Raw, Cleaned, and Analysis-Ready Datasets
7.2 Raw, Cleaned, and Analysis-Ready Datasets
Reading 1
3 / 8
7.2 Raw, Cleaned, and Analysis-Ready Datasets
A common mistake in research projects is to treat any exported spreadsheet as the dataset. In practice, a study may have several legitimate data states. The raw export is the dataset as received from the electronic data capture system or external source. The cleaned dataset is the dataset after data quality issues have been resolved according to the study process. The analysis-ready dataset is a structured dataset prepared for a specific statistical or reporting purpose. These states should not be confused.
The raw dataset is the starting point. It should be preserved because it provides the evidence of what was exported at a particular time. If a script produces an unexpected result, the team can return to the raw file and rerun the workflow. If a cleaning decision is questioned, the team can compare raw and derived outputs. If a new rule is added, the workflow can be rerun without relying on a manually edited spreadsheet.
The cleaned dataset is not necessarily a separate file created by manually editing values.
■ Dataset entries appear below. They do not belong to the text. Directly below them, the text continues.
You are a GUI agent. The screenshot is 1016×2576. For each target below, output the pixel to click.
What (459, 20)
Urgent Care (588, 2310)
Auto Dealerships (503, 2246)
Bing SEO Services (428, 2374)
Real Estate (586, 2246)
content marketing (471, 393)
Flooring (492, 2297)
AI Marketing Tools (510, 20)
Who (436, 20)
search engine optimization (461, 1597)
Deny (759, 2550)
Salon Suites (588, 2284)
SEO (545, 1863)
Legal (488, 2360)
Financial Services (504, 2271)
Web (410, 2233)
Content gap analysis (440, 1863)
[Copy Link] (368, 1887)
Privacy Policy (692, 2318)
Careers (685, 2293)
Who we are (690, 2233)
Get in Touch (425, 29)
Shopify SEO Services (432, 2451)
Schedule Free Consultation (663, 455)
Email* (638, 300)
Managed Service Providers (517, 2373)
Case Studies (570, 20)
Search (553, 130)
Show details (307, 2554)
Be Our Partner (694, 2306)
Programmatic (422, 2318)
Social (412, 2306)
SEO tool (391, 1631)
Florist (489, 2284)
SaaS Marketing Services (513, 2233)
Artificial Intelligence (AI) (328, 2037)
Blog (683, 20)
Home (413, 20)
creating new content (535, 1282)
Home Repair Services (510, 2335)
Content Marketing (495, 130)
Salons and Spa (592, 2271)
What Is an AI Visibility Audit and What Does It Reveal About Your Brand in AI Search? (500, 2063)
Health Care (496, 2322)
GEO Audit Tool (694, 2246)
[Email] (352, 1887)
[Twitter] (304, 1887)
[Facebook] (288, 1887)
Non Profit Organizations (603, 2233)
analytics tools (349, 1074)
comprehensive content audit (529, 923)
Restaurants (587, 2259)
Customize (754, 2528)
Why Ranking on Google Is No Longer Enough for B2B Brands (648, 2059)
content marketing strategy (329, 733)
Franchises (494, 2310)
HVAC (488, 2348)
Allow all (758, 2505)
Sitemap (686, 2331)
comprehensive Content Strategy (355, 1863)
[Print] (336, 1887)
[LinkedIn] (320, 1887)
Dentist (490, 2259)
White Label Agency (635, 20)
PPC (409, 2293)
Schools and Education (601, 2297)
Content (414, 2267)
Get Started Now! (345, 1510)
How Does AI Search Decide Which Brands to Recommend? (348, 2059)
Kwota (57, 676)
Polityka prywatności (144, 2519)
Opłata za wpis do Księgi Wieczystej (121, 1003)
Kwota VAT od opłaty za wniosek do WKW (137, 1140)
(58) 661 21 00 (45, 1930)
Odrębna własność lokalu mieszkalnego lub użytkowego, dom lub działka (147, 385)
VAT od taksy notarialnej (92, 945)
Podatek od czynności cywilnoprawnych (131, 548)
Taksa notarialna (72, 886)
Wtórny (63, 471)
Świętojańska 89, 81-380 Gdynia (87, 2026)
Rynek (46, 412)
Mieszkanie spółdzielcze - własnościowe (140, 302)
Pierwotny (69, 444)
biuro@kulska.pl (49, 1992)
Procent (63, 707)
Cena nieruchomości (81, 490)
In many good workflows, the cleaned dataset is generated from the current database export after queries have been resolved in the source system. For example, if R identifies that participant `P023` has a discharge date before admission date, the data manager raises a query in REDCap. The site reviews the source record, corrects the discharge date in REDCap, and the correction is captured in the REDCap audit trail. The next export then contains the corrected value. R is rerun and the flag disappears. This workflow preserves the source system as the authoritative data location.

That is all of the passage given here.